In the past few months, we’ve seen several high-profile companies go public. One of note is Roblox (NYSE:RBLX) stock. Going public via a direct listing on March 10, the gaming app opened at $64.50 per share, well above the $45 per share it sold for a few months prior, in a private financing round.
But, that initial pop was only the start. Since then, the stock has trended higher, and now trades for around $74 per share. There’s no denying that Roblox has a cutting-edge platform in its hands. Plus, with its app benefiting from the Covid-19 lockdowns, 2020 was a banner year in terms of growth.
The underlying business itself looks promising. But, valuation is a concern. Sure, with its high levels of growth, this is a stock deserving a premium valuation. Yet, richly-priced out of the gate, it may be best to take a “wait and see” approach with this recent initial public offering (IPO).
Eventually, as enthusiasm for the stock fades, shares could pull back from their recent sky-high prices. At a more optimal entry point, this could be a great long-term opportunity.
RBLX Stock and Its Cutting Edge Platform
What do I mean when I refer to Roblox’s platform as “cutting edge?” There are scores of free-to-play gaming apps out there. But, there’s a unique element to this one. A factor that both enhances the user experience, as well as provides the company with another revenue stream.
I’m talking about the ability for users to craft their own experiences in the game. Not only that, said users can sell their creations to other users, with the revenue split between the user/developer and Roblox.
This element has played a role in its success. However, Covid-19 related tailwinds have been a more material factor. With schools operating virtually, and outdoor activities canceled, teens and tweens (Roblox’s target demographic) have had few options outside of video games when it comes to entertainment.
As a result, this platform saw a tremendous boost in demand. Sales in 2020 soared 82% from the prior year, to $923 million. With tremendous growth like this, it’s understandable why investors have given RBLX stock such its current frothy valuation. But, at today’s prices, shares are running a bit too hot right now. With the prospect of growth slowing as the outbreak fades, shares could pull back, after their big rally following the direct listing.
Why It’s Best to Wait for Lower Prices
It’s understandable for a fast-growing company such as Roblox to command a rich valuation. Yet, even when factoring in growth, it’s hard to justify current forward price-to-sales multiple (around 20.2x, based on 2021 revenue estimates).

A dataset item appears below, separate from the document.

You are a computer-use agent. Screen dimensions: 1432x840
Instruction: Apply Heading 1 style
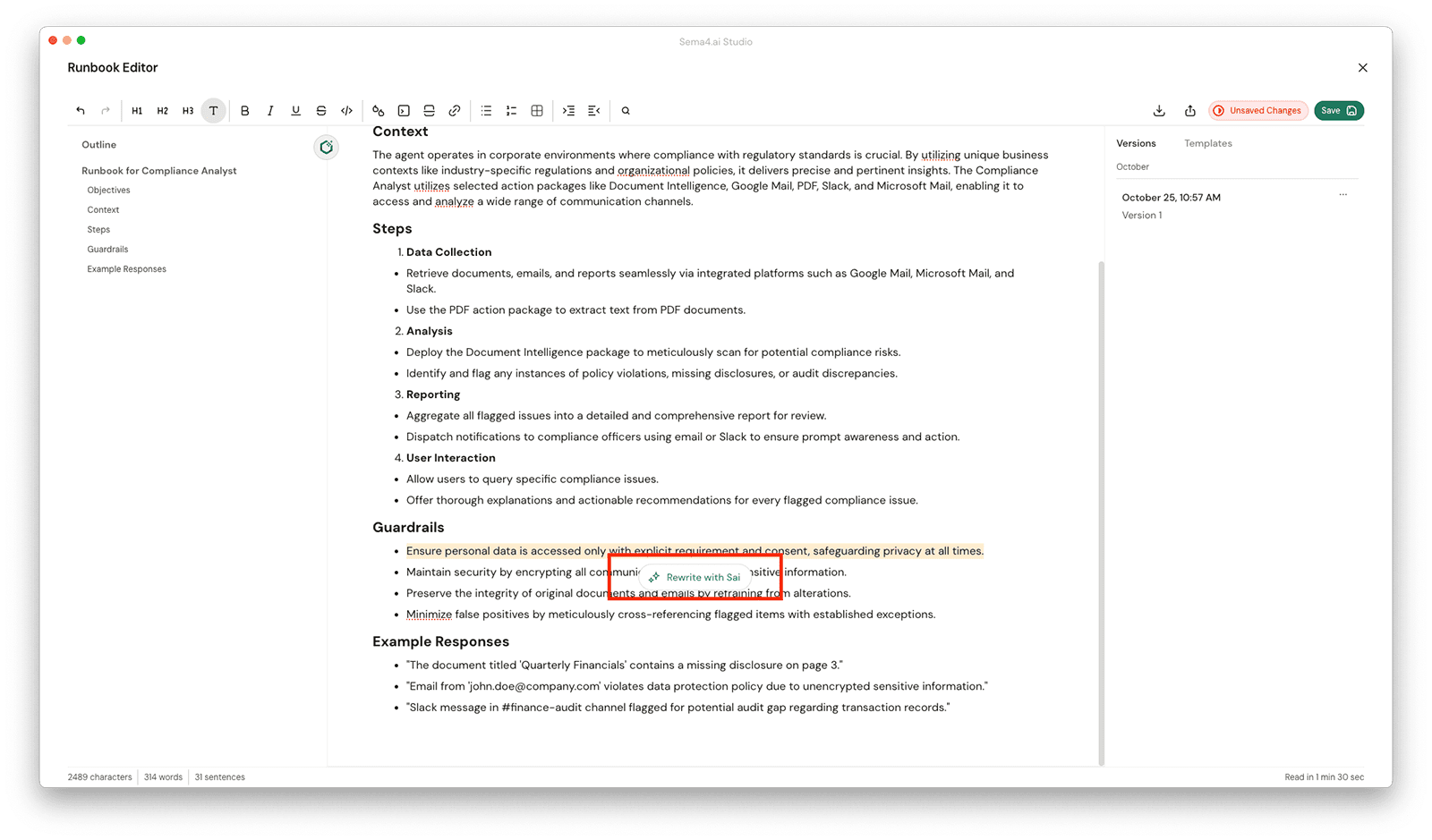tap(137, 111)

Sure, with “growth at any price” the market’s mantra in 2020, valuation concerns weren’t a big deal. But now, following the late February pullback, it’s going to be tougher for “story stocks” like this one to continue benefiting from runaway multiple expansion.
Especially as it’s still uncertain to what extent growth will slow, once things “return to normal.” Again, the pandemic by itself hasn’t been the sole factor behind its record growth. But, with so much of it driven by the “stay at home” economy, we may see things slow down in the coming year.
I don’t see this as a complete deal breaker for RBLX stock. Even if top line growth cools, it’s still going to be at a healthy clip. With long-term trends on its side, even as we return back to the “old normal,” expect this platform to continue to scale up. As it’s still investing heavily in its growth, bottom line results will remain low. But, once it scales up, and can take its foot off the gas, expect this to become a high-margin business.
Investors today are pricing this as if it’ll see 2020 levels of growth in 2021. However, underwhelming results in the coming quarters could reverse this stock’s current upward trend. But, for those taking their time, this may pave the way for a more optimal entry point.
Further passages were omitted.